Have you ever noticed the impact a red notification dot has on your mind? The phantom pocket vibration as you hope for a message from someone you like? The shiver the message ding sends down your spine knowing someone wants to connect with you online? All of these characteristics of online platforms are designed to grab your attention and keep you on the platform for longer. The longer you stay, the more content you consume and the more likely you are to be of worth to advertisers.
The Social Dilemma: Worth The Watch?
Like I said at the outset, I’ve created a mini version of this. I write about tech to inform and to help people understand whats going on out there and what the best gadgets to buy are. I also knew you’d Google search about this documentary to see if it was worth your while giving it a watch. In doing so, I’ve created an opportunity where you might click and ad while you’re here and make Goosed.ie some money.
But this documentary has another reason for me recommending it. This really should be essential viewing for everyone, of all ages and all experience online. This documentary is people who’ve built the world’s biggest tech platforms telling us that things are getting out of control and that we all need to take stock and, at the very least, we aware of how these platforms work.
Do I think you should watch The Social Dilemma? I don’t think we, as a society, can afford not to watch it. Recently, I’ve started to ask questions like “how are we arming kids to navigate a digital world” and I think we all need to start asking similar questions as adults assessing our own behaviour and exposure to media.
The Social Dilemma is streaming now on Netflix. Visit the movie’s website to learn more about their cause.
Bonus: Make A Stand
After watching The Social Dilemma, I was thinking about how we can all do our bit to try and fight back. To try an reclaim our own digital identity. Here are five things you can do right now to regain control.
- Turn off notifications. Use “Do Not Disturb Mode” on your phone so only calls get through to you. I’ve done this and felt great. I felt like I genuinely took back control over my time. Not having a constant ping of a tech company trying to grab my attention did my mental health wonders.
- Budget how much time you spend on social media. Delete apps from your phone so that when you spend time on something like Twitter, you need to be at your desk or similar. Force yourself to have greater control over your own time.

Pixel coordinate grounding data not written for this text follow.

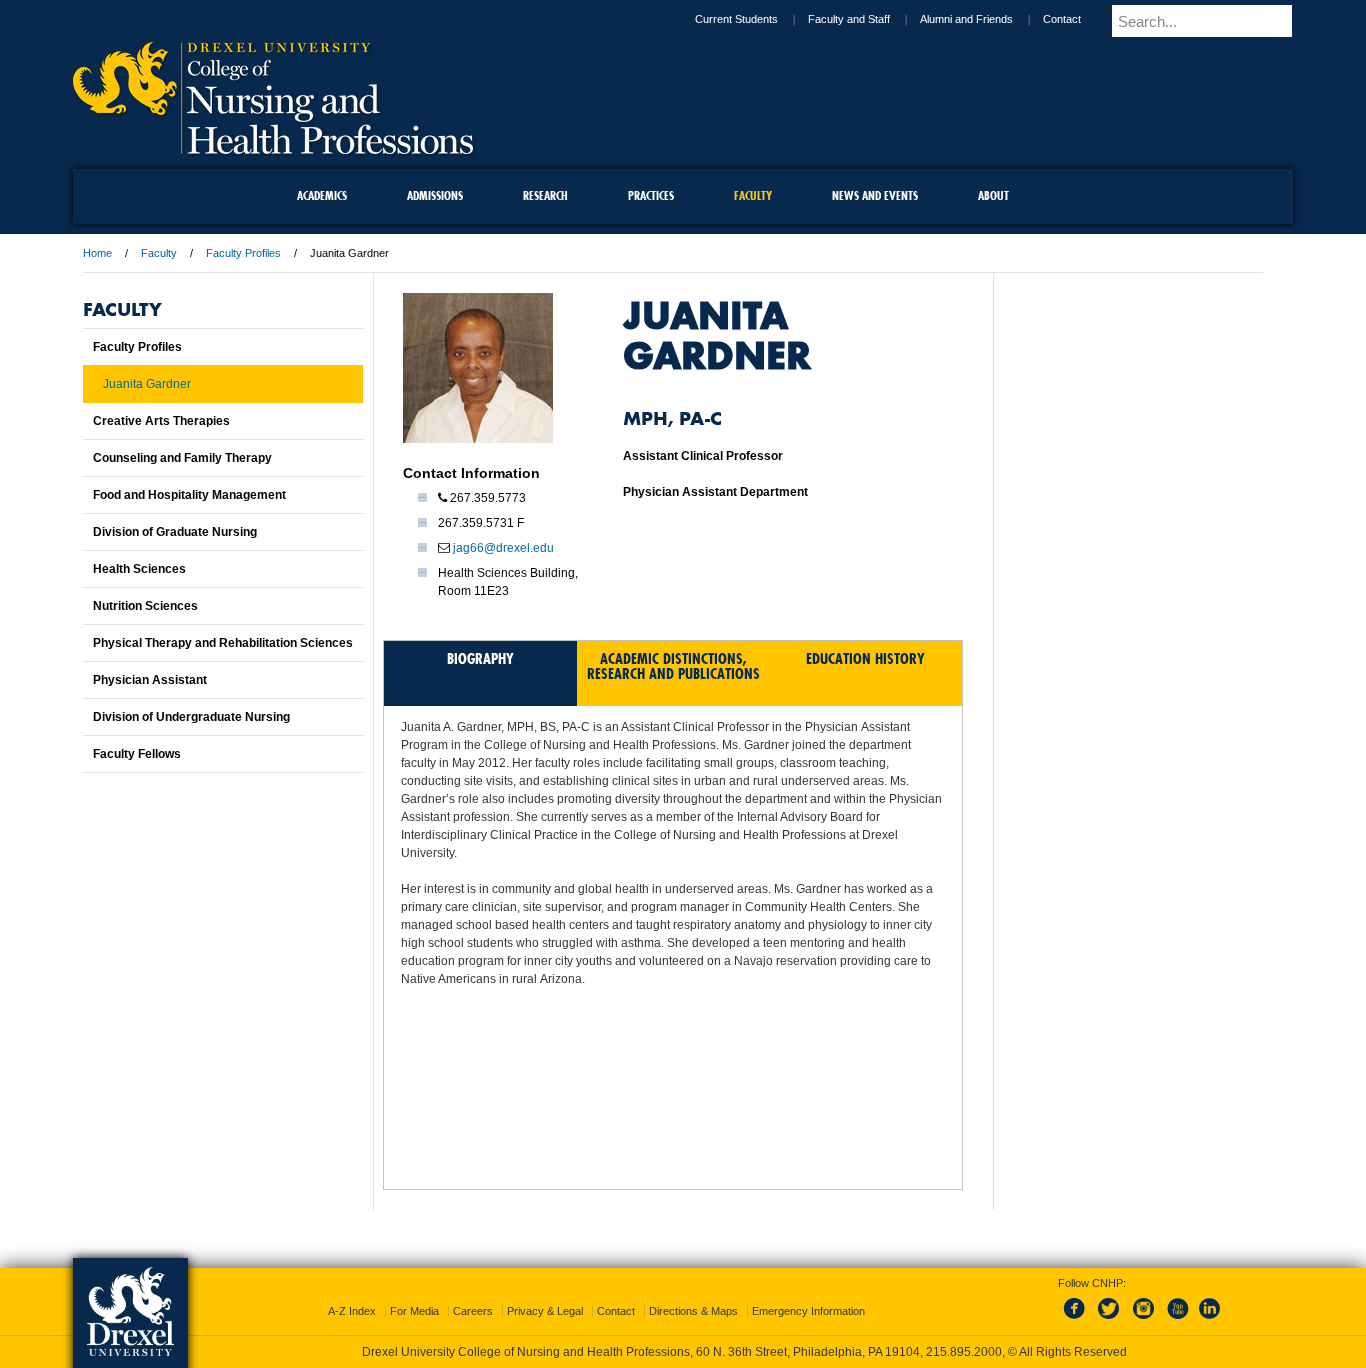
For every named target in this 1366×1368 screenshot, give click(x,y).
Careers (473, 1293)
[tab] (480, 673)
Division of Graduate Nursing (175, 532)
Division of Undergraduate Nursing (191, 717)
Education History (865, 658)
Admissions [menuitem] (435, 195)
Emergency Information (808, 1293)
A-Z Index (352, 1293)
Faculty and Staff (866, 19)
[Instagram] (1144, 1302)
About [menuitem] (993, 195)
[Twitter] (1111, 1302)
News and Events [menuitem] (875, 195)
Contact (1079, 19)
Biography (480, 658)
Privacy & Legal (545, 1293)
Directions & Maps (693, 1293)
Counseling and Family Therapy (182, 458)
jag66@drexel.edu (503, 548)
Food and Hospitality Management (189, 495)
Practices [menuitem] (651, 195)
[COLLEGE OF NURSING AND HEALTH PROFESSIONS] (273, 147)
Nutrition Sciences (145, 606)
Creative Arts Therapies (161, 421)
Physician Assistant (150, 680)
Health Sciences (139, 569)
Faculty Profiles (243, 253)
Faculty (159, 253)
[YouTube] (1177, 1302)
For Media (414, 1293)
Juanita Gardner (147, 384)
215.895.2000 (702, 1352)
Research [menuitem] (545, 195)
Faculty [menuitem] (753, 195)
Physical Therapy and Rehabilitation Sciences (223, 643)
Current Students (753, 19)
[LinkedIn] (1210, 1302)
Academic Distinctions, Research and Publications (673, 666)
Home (97, 253)
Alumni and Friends (983, 19)
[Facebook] (1078, 1302)
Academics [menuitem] (322, 195)
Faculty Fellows (137, 754)
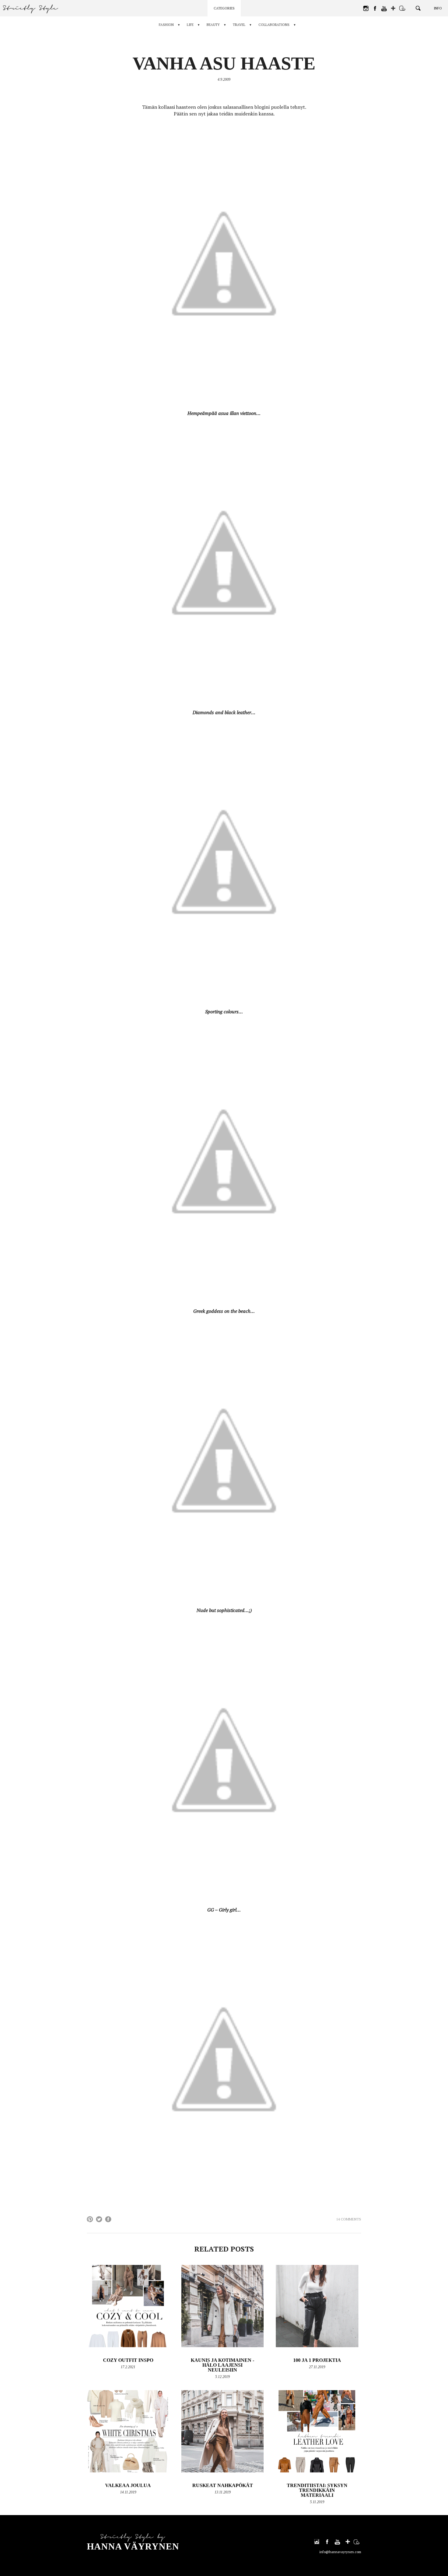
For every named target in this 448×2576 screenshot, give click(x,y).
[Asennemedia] (402, 8)
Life (190, 25)
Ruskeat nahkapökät (222, 2485)
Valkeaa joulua (128, 2485)
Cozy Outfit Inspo (128, 2360)
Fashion (166, 25)
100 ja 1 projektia (317, 2360)
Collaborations (274, 25)
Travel (239, 25)
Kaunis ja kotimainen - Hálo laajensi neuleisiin (222, 2365)
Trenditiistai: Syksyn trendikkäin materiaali (317, 2490)
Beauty (213, 25)
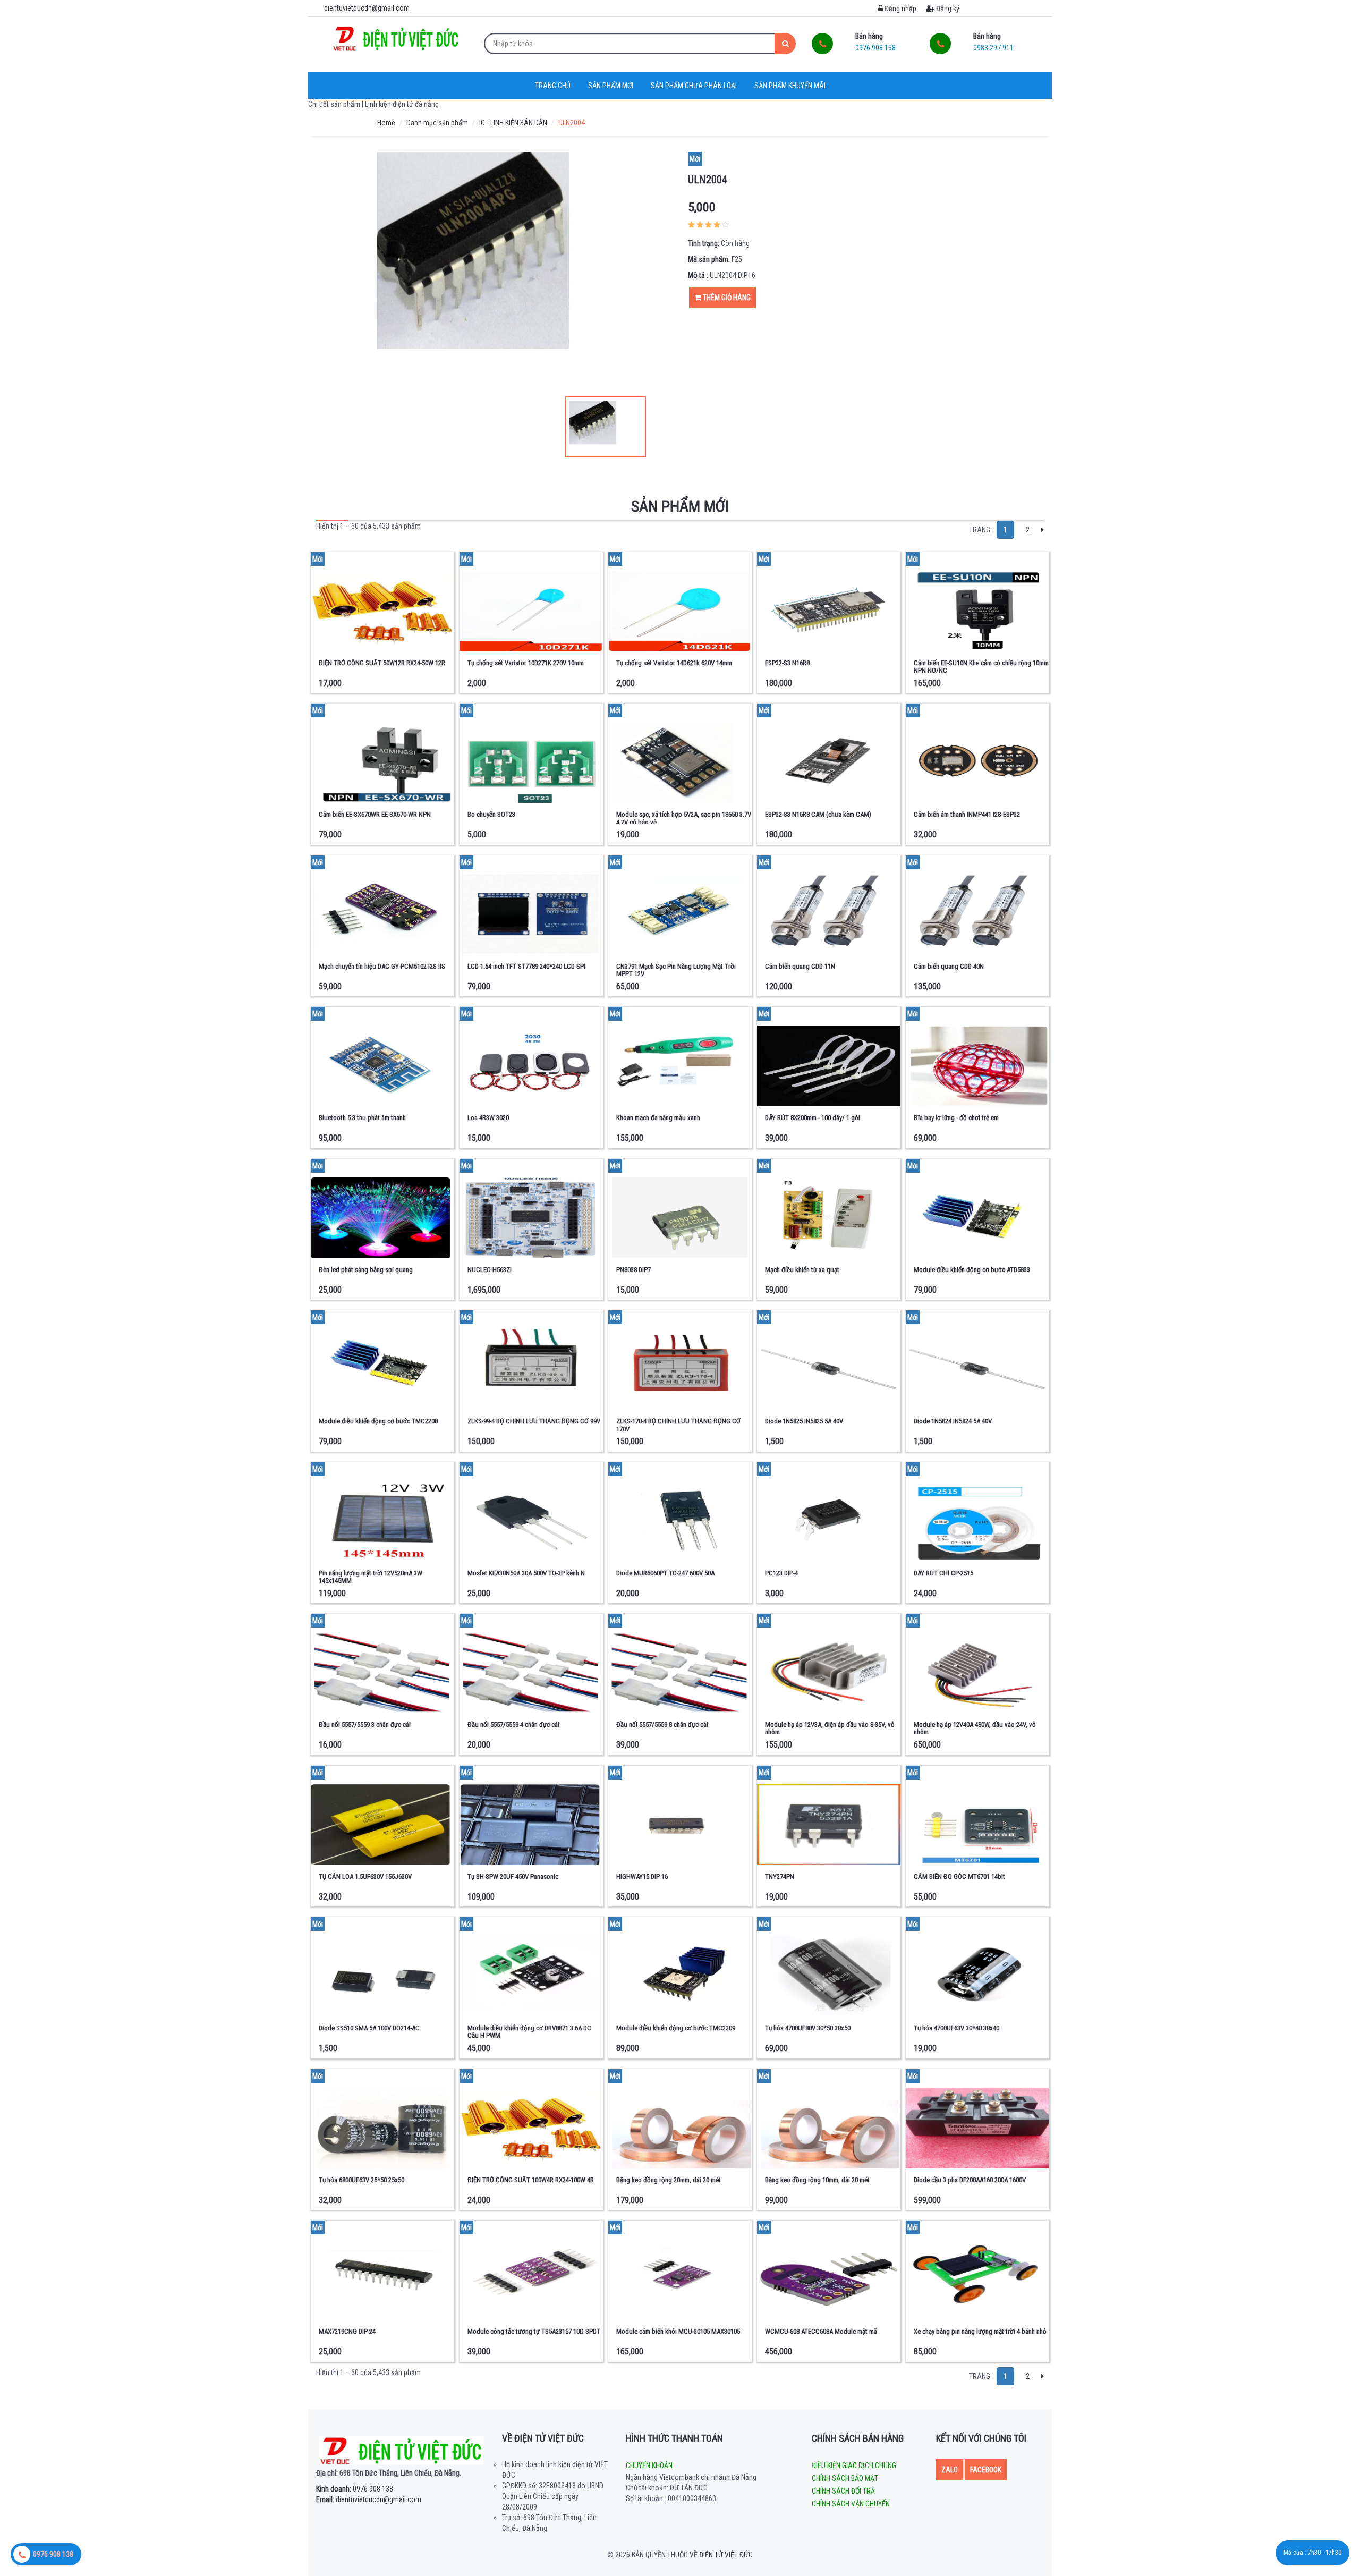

- Use an adblocker. I know there’s an irony here, but I would be happier knowing no one reaching this site ever sees ads because they’ve taken back control. You can use ad blockers to block lots of things beyond ads including tracking software too. Search engines like DuckDuckGo leave tracking at outside. They advertise based on the search query, not your behaviour.
- Buy an alarm clock. Use a proper alarm clock and leave your phone in the sitting room to charge at night. You don’t need the last and first thing you do in the day being targeted advertising.
- If you have kids, talk to them. Sit down together and watch this documentary. There’s nothing bad in here, just some hard truths. It’s not like watching a horror movie where Freddy is going to haunt their dreams. Instead, this is a piece of TV that will arm them with an understanding of how influence works.